# Task objective
Find every line in the records that holds the string "computer". Copy each one.
Start of Data listing
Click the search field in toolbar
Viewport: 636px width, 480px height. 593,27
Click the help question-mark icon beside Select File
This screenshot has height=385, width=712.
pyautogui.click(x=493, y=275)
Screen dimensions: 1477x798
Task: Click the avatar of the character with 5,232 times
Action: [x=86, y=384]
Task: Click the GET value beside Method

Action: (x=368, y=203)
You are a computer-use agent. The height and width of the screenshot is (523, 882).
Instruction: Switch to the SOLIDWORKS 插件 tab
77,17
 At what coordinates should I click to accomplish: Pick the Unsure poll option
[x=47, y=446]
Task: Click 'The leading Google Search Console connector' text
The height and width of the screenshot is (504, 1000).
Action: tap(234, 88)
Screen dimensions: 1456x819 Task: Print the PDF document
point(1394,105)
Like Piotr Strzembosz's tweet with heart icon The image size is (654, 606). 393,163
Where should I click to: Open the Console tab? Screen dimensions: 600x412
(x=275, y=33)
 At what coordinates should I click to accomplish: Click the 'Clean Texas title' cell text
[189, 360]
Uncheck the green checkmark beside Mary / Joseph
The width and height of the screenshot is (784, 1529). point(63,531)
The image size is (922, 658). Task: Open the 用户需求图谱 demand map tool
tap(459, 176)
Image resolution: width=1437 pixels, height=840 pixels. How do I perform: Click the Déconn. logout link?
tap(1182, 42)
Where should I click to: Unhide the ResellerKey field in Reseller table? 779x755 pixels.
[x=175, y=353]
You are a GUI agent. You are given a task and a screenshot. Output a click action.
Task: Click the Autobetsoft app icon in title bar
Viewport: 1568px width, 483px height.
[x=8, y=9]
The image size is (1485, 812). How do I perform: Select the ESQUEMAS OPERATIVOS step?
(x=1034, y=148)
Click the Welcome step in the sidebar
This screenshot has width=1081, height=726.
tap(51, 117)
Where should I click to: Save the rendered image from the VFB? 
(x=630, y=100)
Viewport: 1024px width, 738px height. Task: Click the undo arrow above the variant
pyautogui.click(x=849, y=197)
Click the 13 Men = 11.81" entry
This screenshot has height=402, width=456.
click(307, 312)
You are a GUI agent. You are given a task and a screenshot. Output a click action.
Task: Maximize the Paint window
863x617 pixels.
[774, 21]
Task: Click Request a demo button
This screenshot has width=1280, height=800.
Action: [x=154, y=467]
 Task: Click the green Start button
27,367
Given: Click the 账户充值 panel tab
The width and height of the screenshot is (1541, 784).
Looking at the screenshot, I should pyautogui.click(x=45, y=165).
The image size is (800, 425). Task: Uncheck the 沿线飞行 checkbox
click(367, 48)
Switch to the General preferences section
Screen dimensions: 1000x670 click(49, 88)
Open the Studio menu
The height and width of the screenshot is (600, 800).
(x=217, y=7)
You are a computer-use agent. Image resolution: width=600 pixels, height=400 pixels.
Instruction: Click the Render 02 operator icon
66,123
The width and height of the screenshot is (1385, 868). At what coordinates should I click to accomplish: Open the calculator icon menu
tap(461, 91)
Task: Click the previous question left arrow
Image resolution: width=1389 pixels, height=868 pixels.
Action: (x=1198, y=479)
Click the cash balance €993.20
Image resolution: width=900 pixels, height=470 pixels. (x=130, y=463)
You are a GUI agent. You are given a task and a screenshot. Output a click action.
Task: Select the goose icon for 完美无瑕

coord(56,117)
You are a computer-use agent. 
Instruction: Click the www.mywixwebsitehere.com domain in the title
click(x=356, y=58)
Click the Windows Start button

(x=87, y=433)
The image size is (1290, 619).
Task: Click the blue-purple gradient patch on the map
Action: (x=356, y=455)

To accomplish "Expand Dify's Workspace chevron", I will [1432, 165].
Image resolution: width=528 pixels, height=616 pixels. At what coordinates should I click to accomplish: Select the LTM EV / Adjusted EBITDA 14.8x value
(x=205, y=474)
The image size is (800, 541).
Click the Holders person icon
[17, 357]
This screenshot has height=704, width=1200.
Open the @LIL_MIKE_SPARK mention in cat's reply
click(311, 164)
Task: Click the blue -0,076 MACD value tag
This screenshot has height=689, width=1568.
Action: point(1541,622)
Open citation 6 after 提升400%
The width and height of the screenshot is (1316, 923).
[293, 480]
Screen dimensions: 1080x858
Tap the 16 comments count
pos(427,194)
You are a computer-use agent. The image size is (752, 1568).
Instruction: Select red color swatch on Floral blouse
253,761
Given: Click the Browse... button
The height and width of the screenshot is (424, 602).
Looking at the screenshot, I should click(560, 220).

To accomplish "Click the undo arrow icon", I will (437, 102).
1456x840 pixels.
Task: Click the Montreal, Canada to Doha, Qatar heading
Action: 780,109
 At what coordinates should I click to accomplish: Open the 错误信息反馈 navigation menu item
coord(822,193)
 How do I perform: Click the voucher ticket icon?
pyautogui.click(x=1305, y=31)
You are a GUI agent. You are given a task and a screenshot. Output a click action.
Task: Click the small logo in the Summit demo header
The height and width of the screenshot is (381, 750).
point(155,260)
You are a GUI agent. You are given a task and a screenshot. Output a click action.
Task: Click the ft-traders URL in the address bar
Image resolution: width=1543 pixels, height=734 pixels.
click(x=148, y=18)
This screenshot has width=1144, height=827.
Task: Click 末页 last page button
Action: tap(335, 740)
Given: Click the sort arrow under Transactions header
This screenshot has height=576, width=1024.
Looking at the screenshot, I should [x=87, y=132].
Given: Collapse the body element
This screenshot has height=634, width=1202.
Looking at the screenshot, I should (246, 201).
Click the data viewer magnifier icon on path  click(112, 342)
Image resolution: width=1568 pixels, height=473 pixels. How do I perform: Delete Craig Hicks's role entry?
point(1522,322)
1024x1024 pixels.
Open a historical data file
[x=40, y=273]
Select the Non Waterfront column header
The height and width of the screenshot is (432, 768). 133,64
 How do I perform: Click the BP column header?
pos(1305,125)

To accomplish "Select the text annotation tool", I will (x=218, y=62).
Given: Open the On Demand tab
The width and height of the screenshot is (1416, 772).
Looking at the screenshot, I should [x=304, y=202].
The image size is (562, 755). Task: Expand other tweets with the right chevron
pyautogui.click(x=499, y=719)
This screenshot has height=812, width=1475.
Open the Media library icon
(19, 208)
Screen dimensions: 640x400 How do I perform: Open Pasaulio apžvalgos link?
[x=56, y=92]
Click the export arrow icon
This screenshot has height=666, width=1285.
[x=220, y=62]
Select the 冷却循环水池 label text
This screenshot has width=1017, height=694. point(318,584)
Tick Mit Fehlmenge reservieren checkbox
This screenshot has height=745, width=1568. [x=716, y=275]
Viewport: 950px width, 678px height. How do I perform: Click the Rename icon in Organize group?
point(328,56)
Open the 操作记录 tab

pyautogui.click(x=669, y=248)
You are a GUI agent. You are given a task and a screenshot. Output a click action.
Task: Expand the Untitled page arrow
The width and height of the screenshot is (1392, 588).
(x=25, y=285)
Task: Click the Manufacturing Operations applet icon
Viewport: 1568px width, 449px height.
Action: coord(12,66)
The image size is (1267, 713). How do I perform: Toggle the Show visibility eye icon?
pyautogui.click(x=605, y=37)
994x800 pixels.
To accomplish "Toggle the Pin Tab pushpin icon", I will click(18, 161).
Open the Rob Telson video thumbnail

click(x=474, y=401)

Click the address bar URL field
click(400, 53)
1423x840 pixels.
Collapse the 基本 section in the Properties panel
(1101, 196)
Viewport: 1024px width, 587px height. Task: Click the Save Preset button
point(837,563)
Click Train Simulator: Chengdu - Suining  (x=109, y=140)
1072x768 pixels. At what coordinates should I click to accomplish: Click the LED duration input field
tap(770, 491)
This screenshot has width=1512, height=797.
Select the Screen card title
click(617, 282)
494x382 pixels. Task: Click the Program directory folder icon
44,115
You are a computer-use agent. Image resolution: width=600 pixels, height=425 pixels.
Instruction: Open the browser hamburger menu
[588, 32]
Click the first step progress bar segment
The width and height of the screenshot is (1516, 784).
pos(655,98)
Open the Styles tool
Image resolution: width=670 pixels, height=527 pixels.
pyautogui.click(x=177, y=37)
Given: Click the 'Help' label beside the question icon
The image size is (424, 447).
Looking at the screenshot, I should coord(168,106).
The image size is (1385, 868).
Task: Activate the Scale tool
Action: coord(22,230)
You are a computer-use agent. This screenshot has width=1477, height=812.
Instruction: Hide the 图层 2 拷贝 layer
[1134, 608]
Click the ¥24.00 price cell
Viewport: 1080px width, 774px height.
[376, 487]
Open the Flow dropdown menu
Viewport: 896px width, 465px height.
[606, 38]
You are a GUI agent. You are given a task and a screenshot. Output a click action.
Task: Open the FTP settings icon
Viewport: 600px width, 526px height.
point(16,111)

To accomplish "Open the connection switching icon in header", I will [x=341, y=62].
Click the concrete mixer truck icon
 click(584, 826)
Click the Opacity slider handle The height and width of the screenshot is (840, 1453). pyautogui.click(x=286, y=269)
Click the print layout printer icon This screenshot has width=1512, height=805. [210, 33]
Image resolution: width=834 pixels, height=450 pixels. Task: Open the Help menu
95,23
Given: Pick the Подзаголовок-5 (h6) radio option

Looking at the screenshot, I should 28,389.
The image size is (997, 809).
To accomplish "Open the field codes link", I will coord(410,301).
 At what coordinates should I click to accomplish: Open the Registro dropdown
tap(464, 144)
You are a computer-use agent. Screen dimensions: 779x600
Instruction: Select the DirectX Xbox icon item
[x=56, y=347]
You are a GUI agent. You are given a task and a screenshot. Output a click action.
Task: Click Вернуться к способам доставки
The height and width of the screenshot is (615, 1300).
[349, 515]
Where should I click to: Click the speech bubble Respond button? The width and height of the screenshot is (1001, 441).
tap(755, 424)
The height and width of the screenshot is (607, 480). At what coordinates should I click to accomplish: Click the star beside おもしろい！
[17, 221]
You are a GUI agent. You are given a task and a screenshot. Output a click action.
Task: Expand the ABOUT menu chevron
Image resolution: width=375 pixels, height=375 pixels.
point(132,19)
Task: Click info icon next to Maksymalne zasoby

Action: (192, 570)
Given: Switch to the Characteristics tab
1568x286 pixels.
End of Data listing
# Result of the exercise
You are a computer-use agent. The height and width of the screenshot is (523, 882).
You are a computer-use agent. Image resolution: width=600 pixels, height=400 pixels.
You are a computer-use agent. 
You are a computer-use agent. The image size is (752, 1568).
You are a computer-use agent. Image resolution: width=600 pixels, height=425 pixels.
You are a computer-use agent. This screenshot has width=1477, height=812.
You are a computer-use agent. Screen dimensions: 779x600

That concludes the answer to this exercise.